The real heart and soul of this episode was Walter’s conversation with Peck. As a SWAT team gets ready to commit open, government-sanctioned murder on a man who has broken only the laws of nature, Walter sits down to try to talk him out of his plan. As one scientist to another, as one man to another, as onegrieving man to another, Walter communicates with Peck in a way he has never been able to connect with his own son. Guilt has driven a wedge between Walter and Peter; Walter now warns Peck, who is almost his alter ego, that guilt will make it impossible for him to love Arlette as he once did.
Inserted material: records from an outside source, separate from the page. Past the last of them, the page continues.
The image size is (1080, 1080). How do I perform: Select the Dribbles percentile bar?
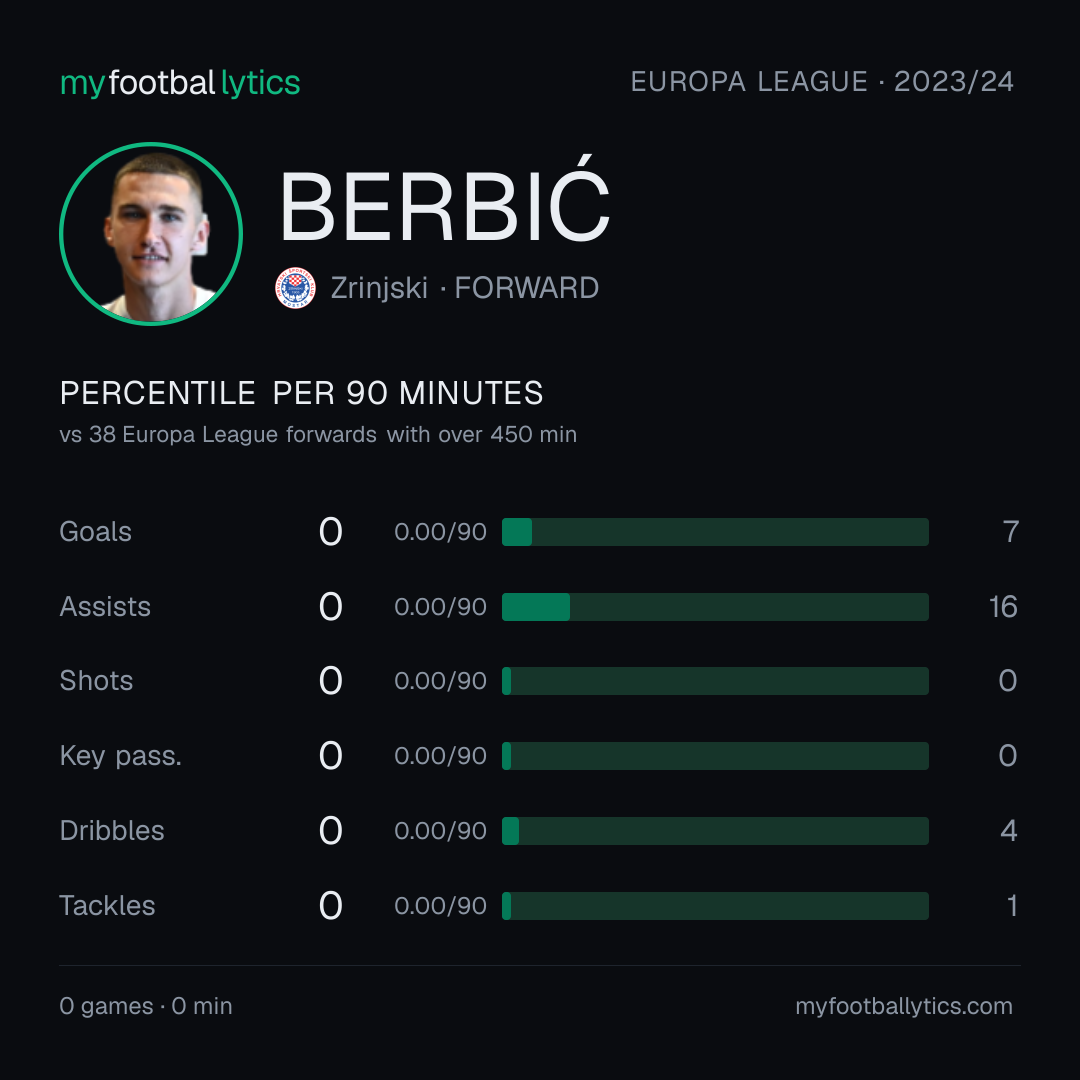click(x=715, y=831)
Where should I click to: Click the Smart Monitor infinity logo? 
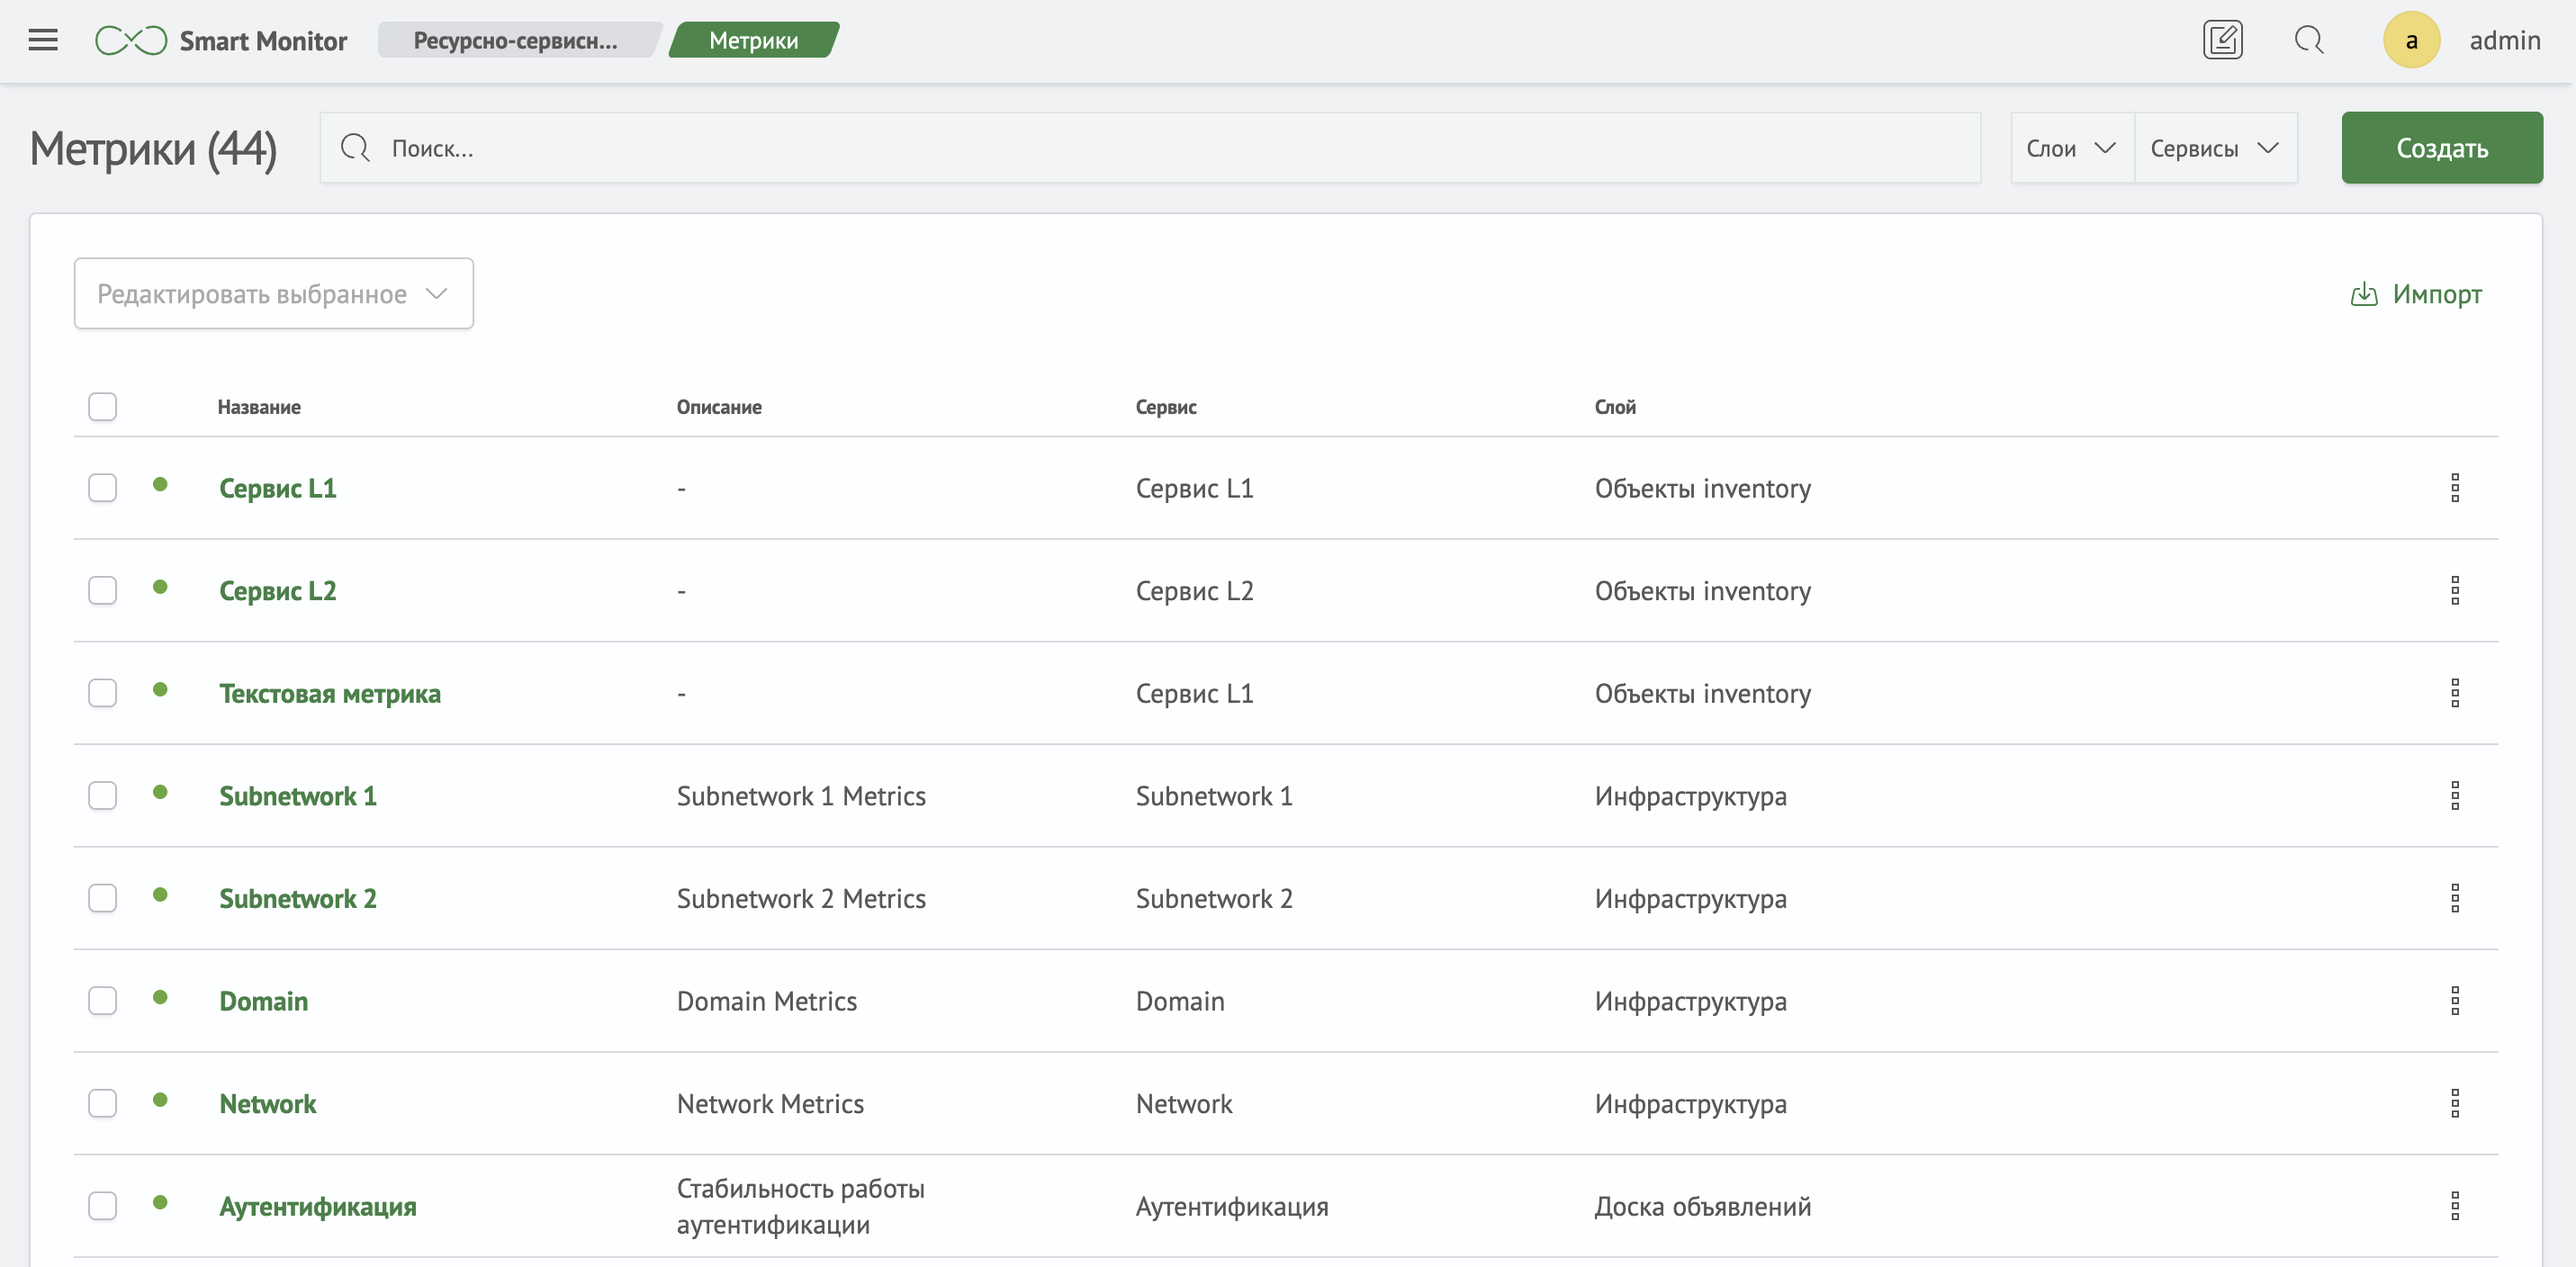(x=131, y=40)
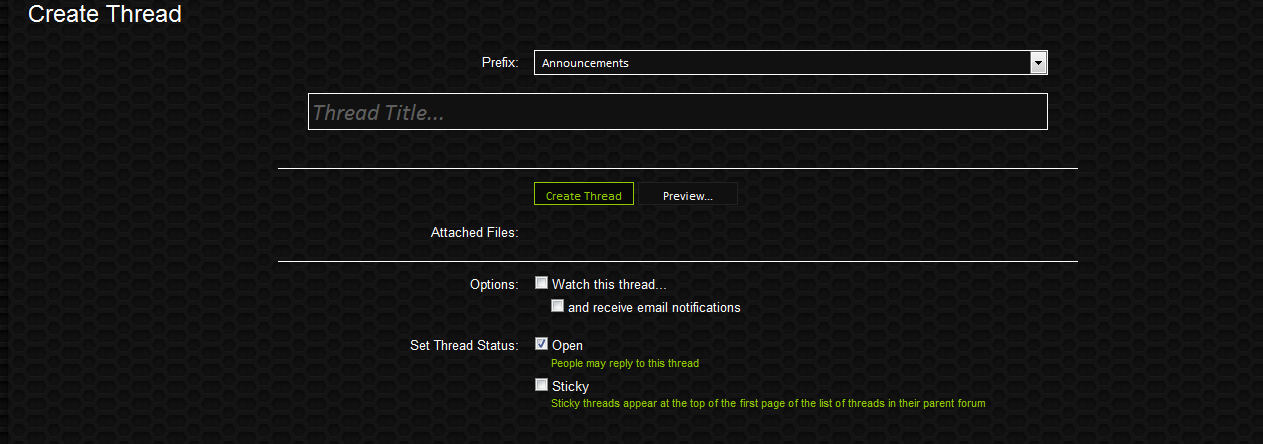Viewport: 1263px width, 444px height.
Task: Click the Announcements prefix selection box
Action: [782, 63]
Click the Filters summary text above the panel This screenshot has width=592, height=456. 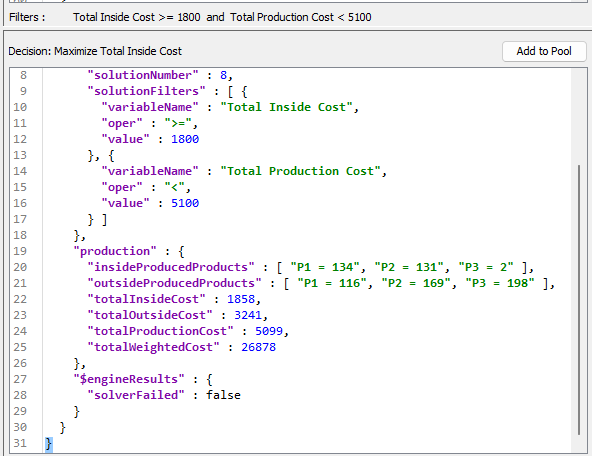coord(222,17)
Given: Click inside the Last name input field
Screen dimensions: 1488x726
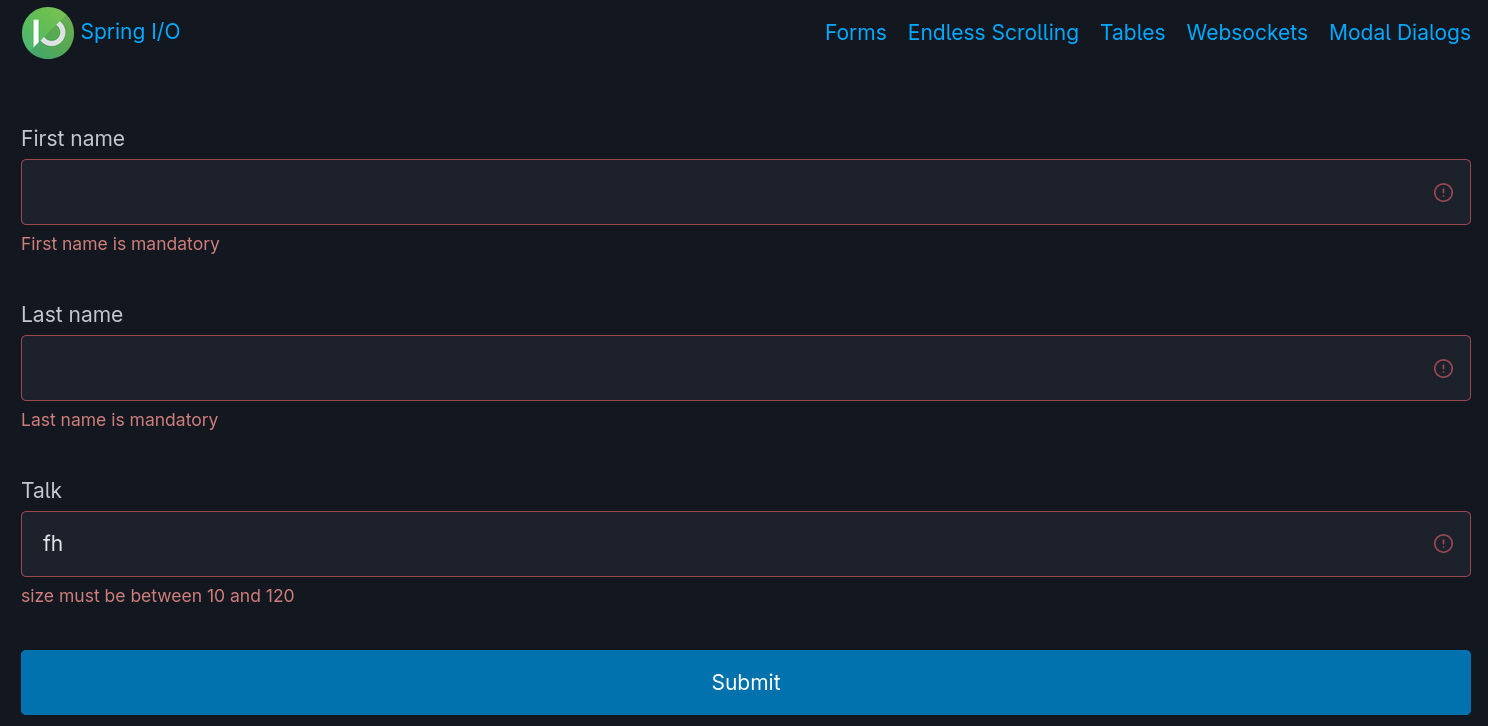Looking at the screenshot, I should (x=700, y=368).

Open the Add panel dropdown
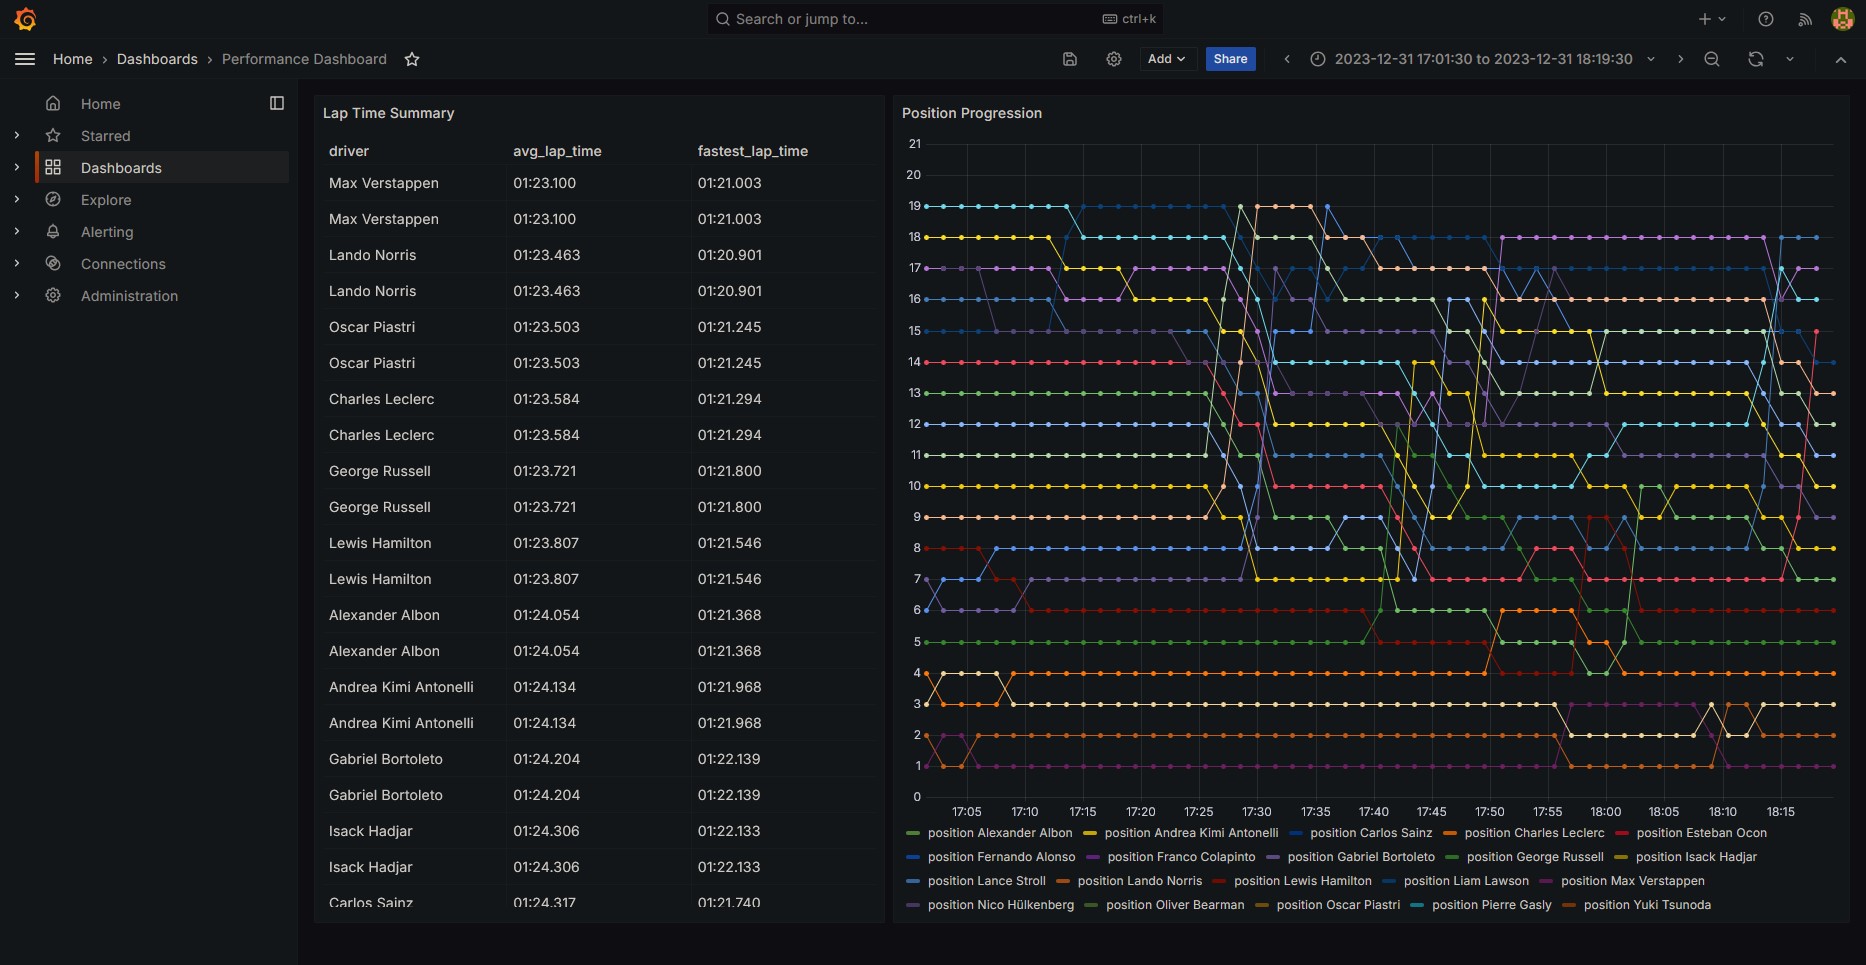(x=1165, y=59)
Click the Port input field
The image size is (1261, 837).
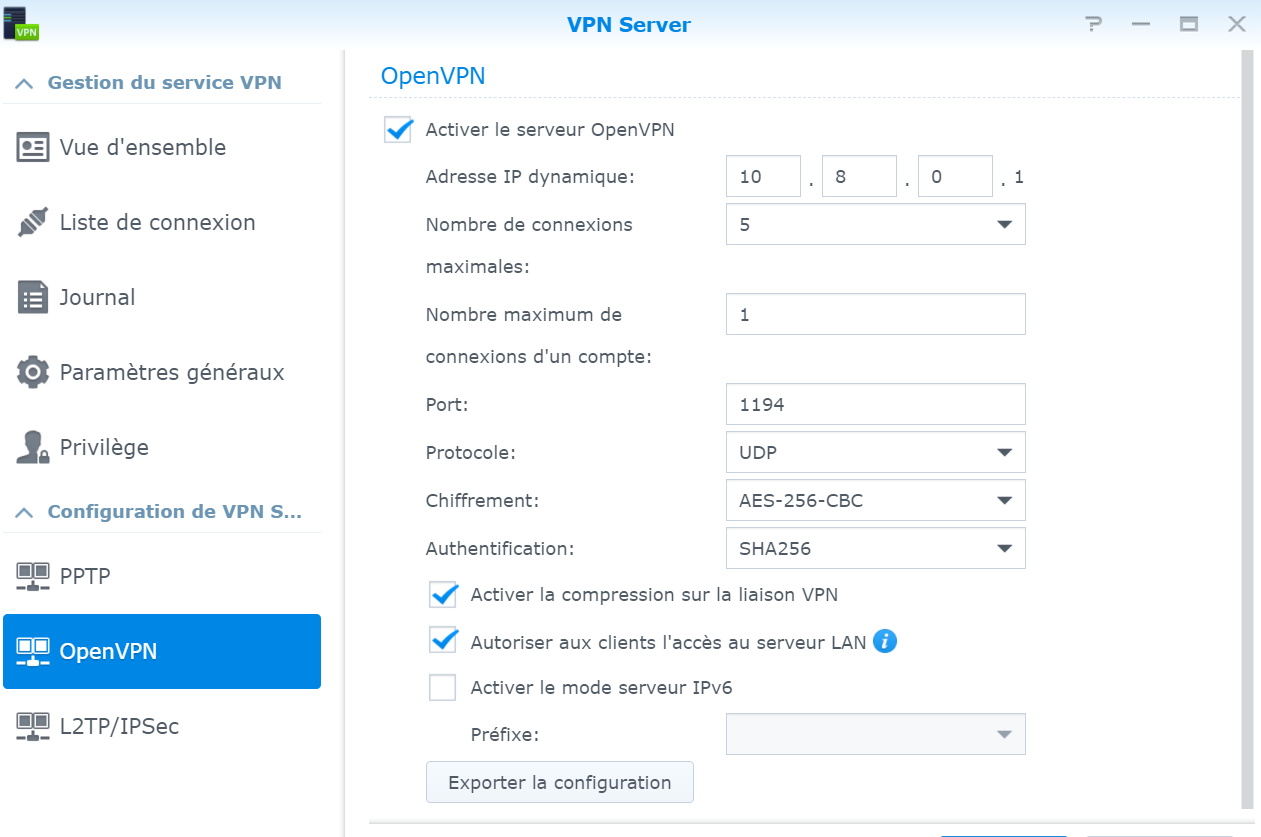point(875,405)
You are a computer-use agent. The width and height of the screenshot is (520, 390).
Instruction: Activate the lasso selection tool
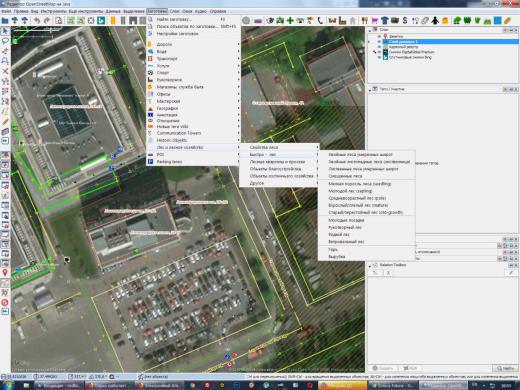tap(5, 41)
But Peck jumps, as we knew he would, and time is “reset” for the rest of the team. Peck jumps to an empty field, which kills all the grass around him, but leaves humans untouched. He races to find Arlette before the car crash, and climbs into the car beside her. Mouthing “I love you”, he tenderly takes her hand, not even paying attention to the truck that bears down on them, which will kill them both. It’s a tragic, poignant, and very satisfying solution to the dilemma Walter faced: if Peck cannot rescue his love, he will die with her.
Even more poignant is the fact that, having already been “reset”, none of the Fringe team members will know or remember this story. The only hint they get is when a letter arrives, months later, from Peck. He had mailed it before his jump, arranging for its delivery much later. In it, Walter finds the one thing he had told Peck would symbolize God’s forgiveness of his breaking the barrier between the worlds: a white tulip. Walter smiles, believing he has been forgiven.
I really liked this story of love and tragedy, with its overtones of scientific arrogance and hard-won humility. Walter, better than any other, understands how badly the best-laid plans can go awry, how evil the outcome of one’s best intentions can be. He knows how hubris is rewarded in this world. Peck, smart enough to find a door to the past, finally proves that he is wise as well. His love for Arlette is less selfish than Walter’s love for Peter. He understands better than Walter that the law of unintended consequences can overrule any other.
If the script was a little formulaic (scene one, take three…), the acting in this episode certainly was not. John Noble and Peter Weller are not only fine actors in their own rights, but teachers as well. Their one scene together was a lesson in nuance, in making it all look natural and unforced. In these few minutes, I got to see two masters of the art of acting pull out everything, to play out a subtle and important scene, with so many ramifications about Walter’s character and the entire meaning of the series. This was a privileged moment, one which, as Weller has said of acting itself, expands an audience’s sense of humanity.
Fringe improved on last week’s performance a little, pulling in 6.7 million viewers and garnering a 2.4 share. I am delighted to see more viewers, but a little worried. How many new viewers had any kind of clue what the angst between Peter and Walter was all about? If new audiences so much as blinked during the one-minute now-obligatory flashback at the opening of the show, they would have missed all the backstory that fuels this emotional tension between father and son. I only hope that future episodes will explain a bit more of this, so that what I hope is a burgeoning audience can get with the franchise more quickly. With writing this good, the show deserves at least as long a run as The X-Files.